Large institutional investors help Americans invest for retirement by managing their life savings and making proxy voting decisions on behalf of the millions of Americans with shares in a mutual fund, 401(k) or pension plan. Yet, these fund managers, duty-bound to act in middle-class Americans’ best interests, have instead been relying on unregulated, conflicted “proxy advisory firms” to shape these important decisions.
In a new comment letter submitted to the Securities and Exchange Commission (SEC) this week, the National Association of Manufacturers lays out the many flaws intrinsic to the proxy advisory firm business model and urges the SEC to take action to ensure that investment managers are acting in Main Street investors’ best interests when making proxy voting decisions.
Proxy firms have expanded their influence in recent years, and they are not shy about using their power to impact public company decision-making. Yet, their one-size-fits-all view of the world does not always align with what is best for manufacturers or Main Street investors, and their recommendations to investment managers are often riddled with errors and conflicts of interest.

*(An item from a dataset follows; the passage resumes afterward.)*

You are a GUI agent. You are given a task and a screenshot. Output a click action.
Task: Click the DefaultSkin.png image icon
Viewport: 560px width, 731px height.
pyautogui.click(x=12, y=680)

The SEC is hosting a roundtable on the proxy process in November, and a key discussion item will be the role that proxy firms play in the marketplace given the outsized influence these firms have on company decisions that impact the savings in millions of Main Street investors’ retirement accounts. In our comment letter, we call for targeted reforms that would allow proxy firms to continue to provide advice to investment managers—but under increased oversight from the SEC and improved due diligence from institutional investors.
By taking concrete action to address these important issues, the SEC can ensure that investment managers, proxy firms and public companies alike remain exclusively focused on delivering returns for middle-class Americans investing for a child’s education, a new home or a secure retirement.